Nope, the chaos has carried over into this week and is in fact gracing me with even more chaos.

Yesterday, my skin felt like it was crawling.  When I say I’m stressed out, I mean it.  I’m stressed to the point of hitting a ceiling.  It’s just impossible to be any more stressed.

(We get it bitch, you’re stressed.)

Dusty is too, he’s got a lot going on.  We had a conversation Sunday night and it was one of those weird conversations you might have if you’re a twin.  We were so loopy and tired, we were just reading each other’s thoughts and finishing each others’ sentences.  It’s scary.  If we all really are here from a previous life, then he and I were definitely brother and sister in another one.  Also, he’s going through a stressful time right now too.

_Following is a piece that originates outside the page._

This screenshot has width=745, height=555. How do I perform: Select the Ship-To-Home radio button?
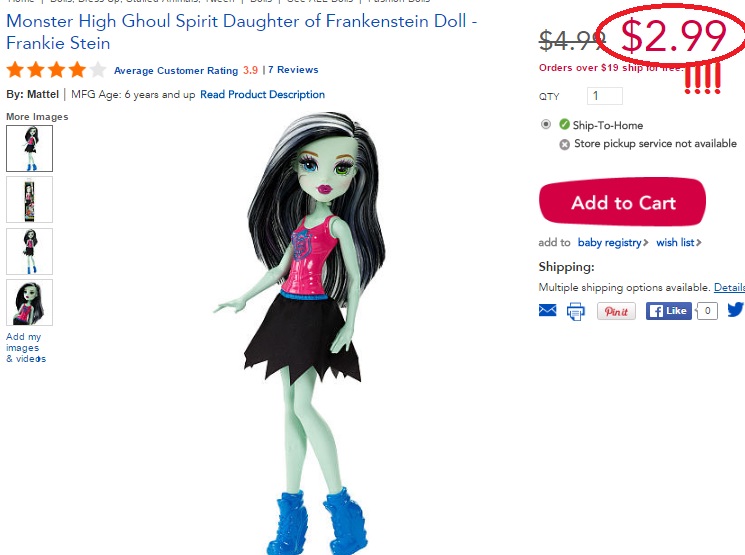pos(546,124)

Oh my God, I just want to curl up in a corner and cry.

Today, Tess and I were playing phone tag over various and sundry work things and I swear, in mid-sentence, I just forgot what the hell we were talking about.  I’m lucky she loves me anyway and looks beyond my craziness.

My eyes are bloodshot, my blood pressure is high, and the week isn’t even halfway over.

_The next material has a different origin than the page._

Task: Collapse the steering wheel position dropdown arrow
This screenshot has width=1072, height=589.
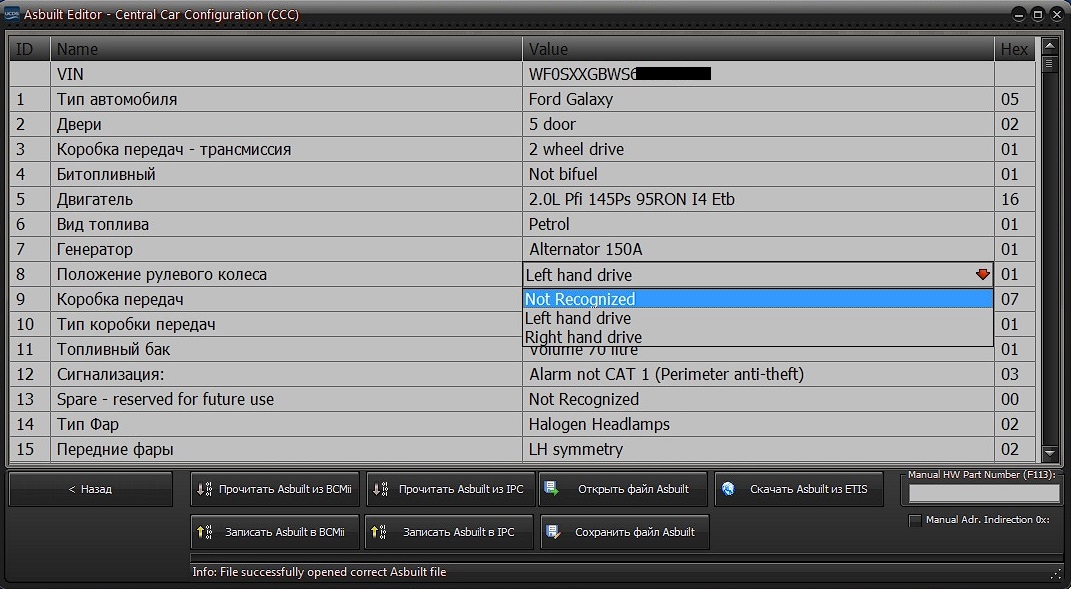Action: pyautogui.click(x=982, y=275)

Did I mention the play opens Thursday night?  Did I tell you that tomorrow we have our first run through with a small audience?  Did I also mention that just tonight, I was still on stage with a script in my hand.

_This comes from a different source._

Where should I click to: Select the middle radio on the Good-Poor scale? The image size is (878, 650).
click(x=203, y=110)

And Dusty and I can’t even look at each other on stage while acting without wanting to crack up.  That’s not like me either.

I’ve done a lot of theatre.  I shouldn’t be acting that way.

Last night, during a dress rehearsal, I got a case of the giggles so bad, it held up the rehearsal for a good ten minutes. Oh well, it’s gotta come out sometime right?  Better it be in rehearsal.

Aaaanyway, I have lots of things going on right now, things that I can’t talk about right now.  Not that I don’t love you and don’t want to share it with you. (NO PEOPLE I AM STILL NOT PREGNANT AND AM NOT ADOPTING A BABY)  Because I do.  I really do.  But I just can’t.  Not right now.

Suffice it to say that when all of this is done, I’ll be a happy HAPPY girl.

Meanwhile I’ll start drinking in the mornings and double up on the Prozac.